Studio Mumbai was established in 1995 by prominent Indian architect Bijoy Jain. While different organizations are mainly tasked with design and construction in the architecture industry, under a personal network of expert craftsmen and architects Studio Mumbai oversees the clearing of the construction site, the design, and the construction by hand of a project. Approximately 120 capable craftsmen, including carpenters, masons, and smiths from different parts of India live and work in offices in and around Mumbai. Mr. Jain’s own philosophical contemplations are combined with experiences from India, the USA, and the UK, then added to the knowledge of craftsmen skilled in traditional techniques, it creates spaces with modern nuance which still overflow with profound nostalgia and deep emotion. Their initiative is rich with potential that can’t simply be bound with words like “ecological” and “sustainable.”
This so-called construction process overflowing with deep emotion is quite different from the procedure one might usually imagine. The organizer, Mr. Jain, described it as follows:
“All encompassing, the practice of the architect, whether tangible, ambiguous or theoretical, is primarily concerned with the nature of being. This ontological understanding in ‘PRAXIS’ may begin to express how the work at Studio Mumbai is created from an iterative process, where ideas are explored through the production of large-scale mock-ups, material studies, sketches and drawings to form an intrinsic part of our thought and body.” *2
“PRAXIS,” the title of the exhibit, indicates humanity’s approach to nature and society, while representing the opposite of the abstract speculation of “theory.” After starting Studio Mumbai, Mr. Jain, building on his experiences as an architect in Europe, approached sites and prepared blueprints in accordance with modern architectural standards. However, many craftsmen do not receive a formal education in India, and most of them cannot read characters and/or blueprints. After trying out various ways to find the best method of communicating in such situations, he realized that the most effective way was to use some concrete materials such as sketches, models, full-sized mock-ups and material studies, as well as the adjusting and testing of different plans at the actual site itself.
As a matter of course, their office far from the usual “rows of PCs and drafting stands surrounded by book shelves.” The concept of this exhibit in Tokyo is to reproduce their studio (or workshop as they call it) where “Objects proliferate the work place, with parts of buildings being constructed in the open spaces, large-scale drawings resting against walls and artifacts filling shelves and tables.” *3 The exhibit hall has two areas each connected with an outdoor courtyard, the first area on the third floor the second on the fourth floor.

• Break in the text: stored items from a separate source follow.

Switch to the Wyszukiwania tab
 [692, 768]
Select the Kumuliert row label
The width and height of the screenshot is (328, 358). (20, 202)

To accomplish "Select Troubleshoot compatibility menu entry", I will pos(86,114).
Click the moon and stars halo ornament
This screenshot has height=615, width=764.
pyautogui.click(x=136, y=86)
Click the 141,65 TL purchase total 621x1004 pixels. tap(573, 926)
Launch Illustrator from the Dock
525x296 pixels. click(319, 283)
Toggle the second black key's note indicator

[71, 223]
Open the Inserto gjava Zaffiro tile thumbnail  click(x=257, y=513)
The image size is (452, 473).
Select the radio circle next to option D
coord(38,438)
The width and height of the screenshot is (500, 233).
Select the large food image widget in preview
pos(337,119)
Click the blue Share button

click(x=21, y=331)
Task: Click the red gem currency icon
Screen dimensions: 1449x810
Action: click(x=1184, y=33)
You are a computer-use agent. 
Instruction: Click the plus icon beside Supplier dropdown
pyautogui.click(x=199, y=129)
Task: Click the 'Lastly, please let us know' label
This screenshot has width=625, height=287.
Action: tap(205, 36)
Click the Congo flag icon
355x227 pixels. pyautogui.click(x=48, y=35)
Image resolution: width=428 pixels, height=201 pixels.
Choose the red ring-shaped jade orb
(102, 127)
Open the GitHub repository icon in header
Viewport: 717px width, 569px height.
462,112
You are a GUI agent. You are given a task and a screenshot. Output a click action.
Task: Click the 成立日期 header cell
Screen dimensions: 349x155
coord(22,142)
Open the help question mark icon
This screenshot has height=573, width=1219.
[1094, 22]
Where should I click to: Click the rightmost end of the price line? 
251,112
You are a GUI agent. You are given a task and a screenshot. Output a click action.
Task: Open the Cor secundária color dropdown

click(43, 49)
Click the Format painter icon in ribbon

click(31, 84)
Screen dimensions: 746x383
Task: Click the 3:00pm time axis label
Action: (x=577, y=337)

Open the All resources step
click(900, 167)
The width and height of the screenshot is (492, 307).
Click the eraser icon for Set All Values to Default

In order to prepare for this exhibit, at their studio in India, they reproduced the gallery space in Tokyo at full size and spent three months creating the exhibit space. Then, they broke the space into pieces, brought them to Tokyo and reassembled them at the actual exhibit site. Not only does the exhibit hall’s constitution embody Studio Mumbai’s practices, but so does the process of its compilation.
© Nacása & Partners Inc. A shot of the exhibition. This is ‘working table 01,’ placed in the middle of the first exhibit area. People can sit on a chair made by Studio Mumbai and look through the sketchbooks and photo books on the table.
The exhibit hall is filled with items directly related to their work such as bronze and adobe models (built with different materials and in different sizes as necessary), diagrams, bottled dyes, and colorful tiles, along with everyday items representative of daily Indian life, such as casual photos and drawings, which fill the room and help familiarize the viewer with Indian philosophy. A video played near the main entrance captures craftsmen making various artworks for this exhibit from their individual points of view, not just a third person view of the whole studio. By showing craftsmen’s hands while they melt metals and whittle wood, it seems like their viewpoint gets reproduced at the exhibit site. This plays a role as a superb introduction to the audiences who will soon walk into “their studio.” Also, an entire wall in the exhibit hall covered with enormous images entitled “Studies” features captions from members of the studio explaining the “informal” *4 scenes from travels within India. Those scenes include a shot of mosquito nets draped over the street camps formed by local farmers who come to the city during the summer to make money, and another of a homeless woman cradling and sheltering baby with a sari. This is a spontaneous space created with people’s imaginations under the given environmental limitations. As people stare at the space which Mr. Jain refers to as a “modest and free” space, *5 they start to wonder what really is the ‘rich’ space and how it is possible.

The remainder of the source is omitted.